君よ、風になれ!
第15話

時は、それから32年後。2066年10月吉日。

居酒屋「いつき」にて。

 

「やまちゃん、いらっしゃい」

店主はのれんをくぐった一人の壮年の男性に声をかけた。

やまちゃんと声をかけられた男性はひとり、姿勢を崩さず、カウンターに座る。

常連なのだろうか、店主と親しい。

店主が差し出すおしぼりで、顔を拭きながら、男は鞄を傍においた。

ビールと枝豆が、ごく自然にカウンターに並ぶ。

「いつき、知ってるか?」

店主は言われて、にやりと笑い、壁に貼った新聞を指差す。

スマートフォンが常識となった日常だが、こういった味の出る演出は紙にしか出せない。

「もちろん。ふうただろ?」

誌面では、コーチジャケット姿の厳しい顔の男性を、数人の体格のいい若い選手たちが取り囲んでいる。

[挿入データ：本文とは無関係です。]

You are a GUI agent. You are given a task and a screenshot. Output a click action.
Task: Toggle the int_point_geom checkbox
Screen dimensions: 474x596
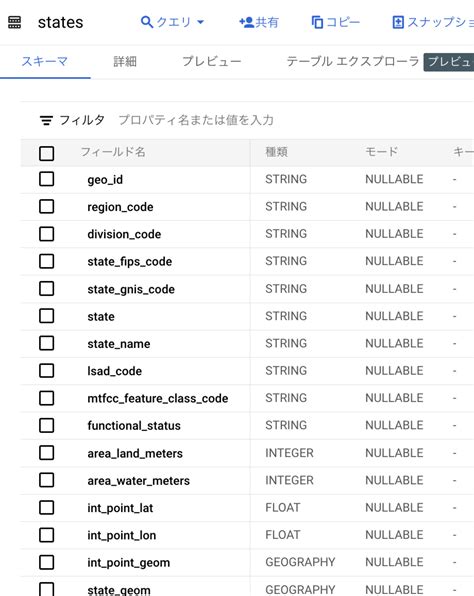point(46,562)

「ニュースに出たんだよな。今をときめく名門 四菱造船の名将だ」

白髪混じりの頭をぺちゃんとたたき、やまちゃんはいつきが差し出すジョッキに一口つけた。

枝豆をつまんで、ため息をつく。

「あいつは、昔から特別だ」

やまちゃんがこぼした。

「あのふうたがか? 俺は、あいつと殴り合ったことしか思い出せないけどな」

と、いつきが笑う。

「そのせいでどれだけ、俺たちが迷惑したと思ってるんだ」

愛想のいい顔でくくっと笑う2人。

店主が入り口の気配に気づいて、笑顔をつくった。

「いらっしゃい」

のれんをくぐる、ひとくみの子供連れ。小柄で品のいい、かっぷくのいい壮年の女性と就学前の女の子。

「おう、きたか。ひよりちゃん」

「やまちゃん、いつきくん。お久しぶり」

女性はやまちゃんの隣に座り、酎ハイを頼んで、壁に貼られた新聞を見た。

「突然、連絡がはいってびっくりしたわよ。ニュースにふうたくんが出たんでしょ?」

「そうそう」

店内には、数人の客で賑わっていて、よばれた店主は追加の注文にとりかかった。

もとから大きな店ではないがそれでも、盛況といっていいだろう。

「あいつ、ずいぶん遠いところにいっちまったよな」

「何いってんの。みんな、心はずっとそばにいるわ」

ひよりちゃんの口調も軽い。子供にはオレンジジュースを頼んで、店の隅にある絵本をもたせる。「ばあば、この新聞のおじさん、誰?」

指差した新聞に興味を持つ子供に、ひよりちゃんは笑った。

「あら、イケメンだと思わない? お祖母ちゃんの初恋の相手よ」

 

あれから。

ふうたは、派手に予選に敗退した。

国民体育大会成人種別 福岡大会県予選3位。

注目が集まった。

キャリアのない、まったく無名の新人が上位に食い込んだのだ。騒がれないはずがない。

栄誉ある場で、それでも、ふうたは涙を流して悔しがった。

その性格と根性に興味を持ったのが、四菱造船のスカウトたちだった。

 

「それから、とんとん拍子で、手が届かない存在になったんだよな」

やまちゃんがグビリとジョッキを傾ける。

「法務局の課長様が言うセリフかよ?」

いつきが景気良く笑う。

「お前こそ、営業成績1位をあっさり捨てて、居酒屋経営だろ。よくやるよ」

「いいなぁ、私なんか、もうこの歳で孫持ちよ。旦那の転勤がなかったら、この町にも戻っていないわ」

大きくため息をつく3人。

ふと、いつきがちらりとスマートフォンを見た。

時計は夜の9時を回っている。

「そろそろ、みんな。心の準備はできたか?」

気を引き締める。

「さっき、奴が駅についたんだってさ。まっすぐ、タクシーで向かっているそうだ」

3人は笑顔だ。

旧友との32年ぶりの再会。いったい何を話すのか。話は尽きないことだろう。

 

ちょうどその時、扉が開いて、懐かしい人影がのれんをくぐったのだった。